The first thing I liked about baseball was playing it.
That shouldn’t be much of a revelation, but reading an article in The Comeback about what some of its staff writers like about baseball actually made me think about it.
Not in the sense of “Yeah, why DO I like baseball?” but more in that it was never something I thought about because I just always have.
Most of my best times as a kid were at the local Little League field. I even liked practices … my brother’s practices. I knew his coach liked to have older kids hanging around and would sometimes let them help out, so I always went, glove in tow.
I played through high school — in case you’re wondering, I’m the second from the left in the bottom row of the picture, taken when I was in 11th grade — and the last time I played softball several years ago, I spend the whole game with blood running down my leg after diving on a gravel infield after the first batter hit a ground ball my way.
Yeah, I’m that guy.
Every Sunday night, after I talk to my parents, I give my grandmother a call.
It’s something I started doing before my grandfather died, and I’ve kept it up since then.

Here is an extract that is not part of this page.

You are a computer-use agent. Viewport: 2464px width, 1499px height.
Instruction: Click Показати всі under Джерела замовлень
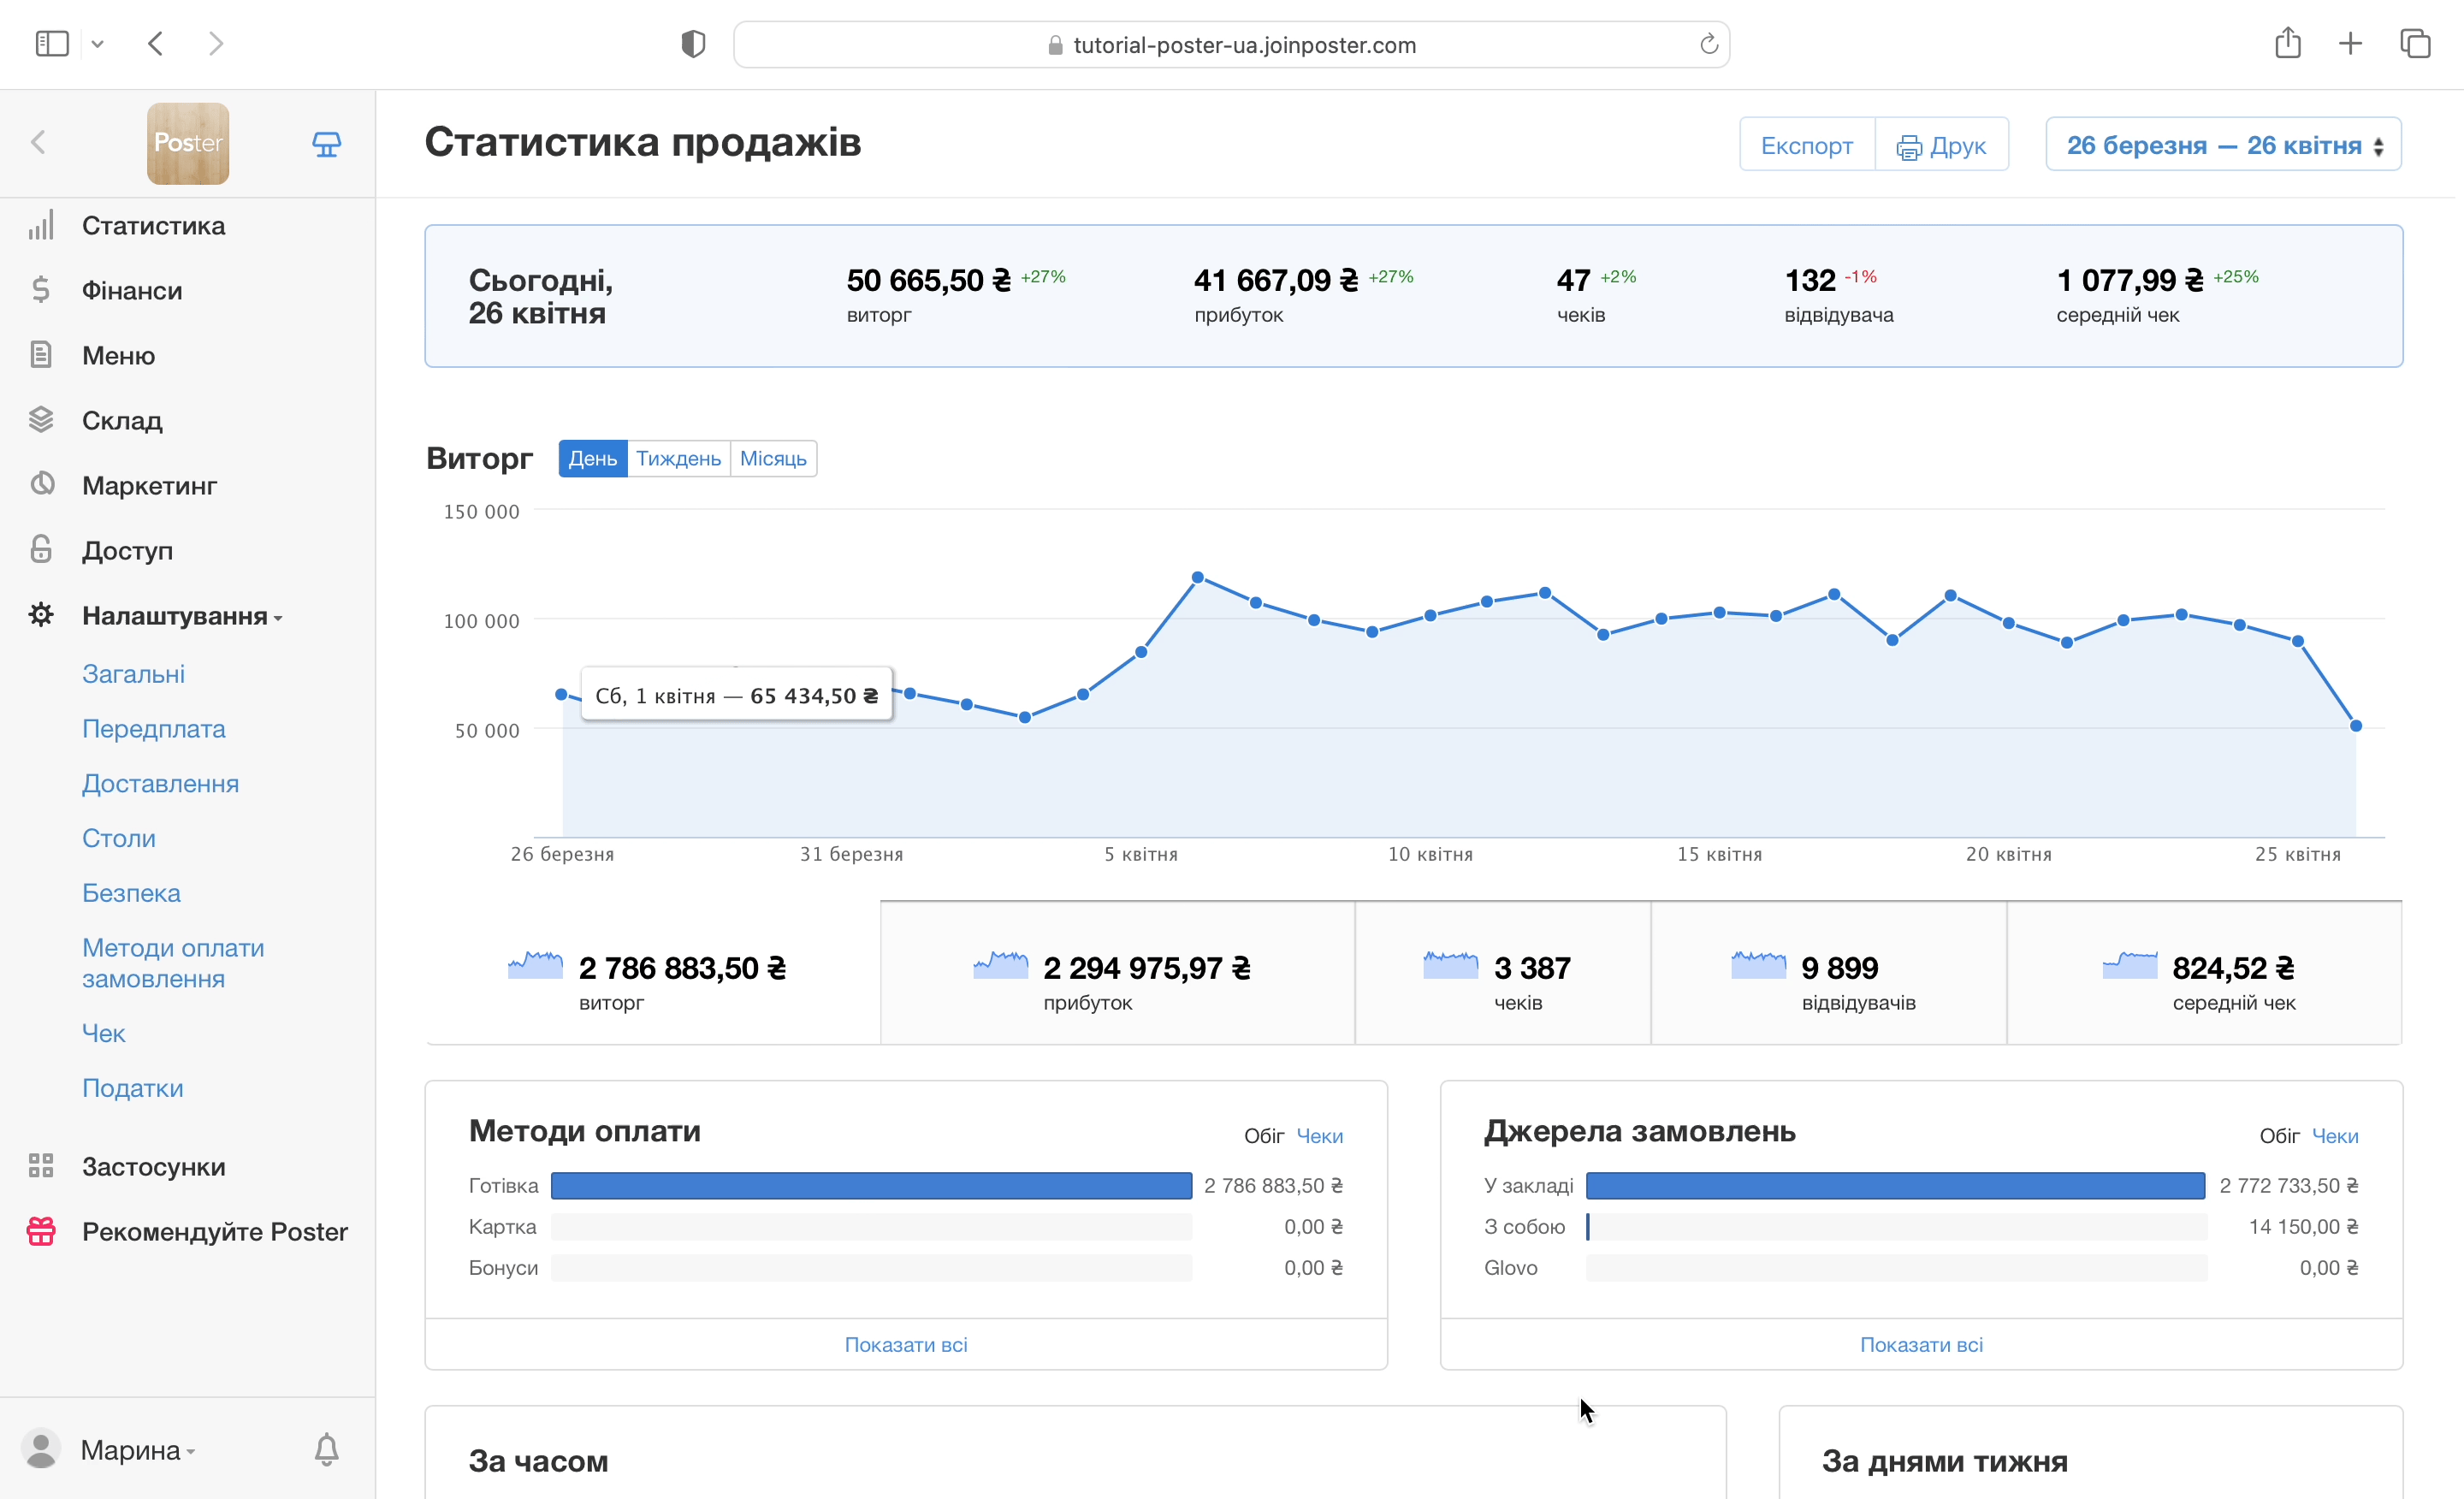1920,1345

Last night, she made sure to tell me that she was able to watch two Yankees games this weekend, but was not happy they lost both.
Stupid Chasen Shreve. (And that stadium in Tampa needs to be blown up immediately if not sooner.)
Young and old — with the exception of a cousin who married a Red Sox fan when clearly no one was minding the store (but her husband is nice, so we’ll let it go) — we’re a Yankees family.
I just hope my uncle is over his Clint Frazier thing by the time this year’s family reunion rolls around in August.
I’ll probably see a game in Lowell, Massachusetts, in the next month or so, and if everything goes right, my maiden voyage to Wrigley Field will be happening in September.
From a middle school field on Cape Cod to Freddy Garcia pitching in Fort Mill, South Carolina, in front of a few thousand fingers and toes to Los Angeles, Seattle and San Francisco, if there’s a game near where I am, I want to be there.
I don’t think this requires further explanation.
West Coast games are like an after-party.
I can’t stay very long because I have to be somewhere in the morning, but I’ll drop in and say hello once the Yankees game (usually) is over. If it looks like a really good time, maybe I’ll hang out just a little later and deal with the consequences in the morning.
There’s a lot of baseball writing online — you’re reading some now — but thanks to Twitter, I learned about a woman named Rachel McDaniel.
I’m a 46-year-old guy from Massachusetts who’s a Yankees fan, and she’s a 20-, maybe 21-year-old Blue Jays fan from Vancouver.
We’ve never met, and chances are good we never will, but we have baseball in common, and I think she’s an absolutely wonderful writer. Her style is her own, it’s personal and I’m a huge fan.
So first, read this story on Doug Ault. (Who? Don’t ask questions; just read it.)
Then follow her on Twitter.
Thank me later.
Every at-bat is its own story, with any number of possible endings.
Most are routine, forgettable. But sometimes, something you really wanted to see happen … happens. (And you time the record button on your phone just right.)
And sometimes Chasen Shreve gives up a walkoff homer on the only pitch he throws, proving you can be terrible, but as long as you’re terrible with your left arm, you can keep a job pitching in the majors. (I should have tried it.)
All of those at-bats — routine, exciting, stuff you’ve never seen, stuff no one has ever seen — make up the story of a game. That’s one of the things I used to love about Vin Scully’s announcing; he approached the game as a nine-inning journey that we were all going to take together.
And all those games, all of those individual stories made up of individual at-bats, make up the story of a season. It starts in early April (or late March) and continues through late September and early October.
Then the postseason starts, which is a story all its own.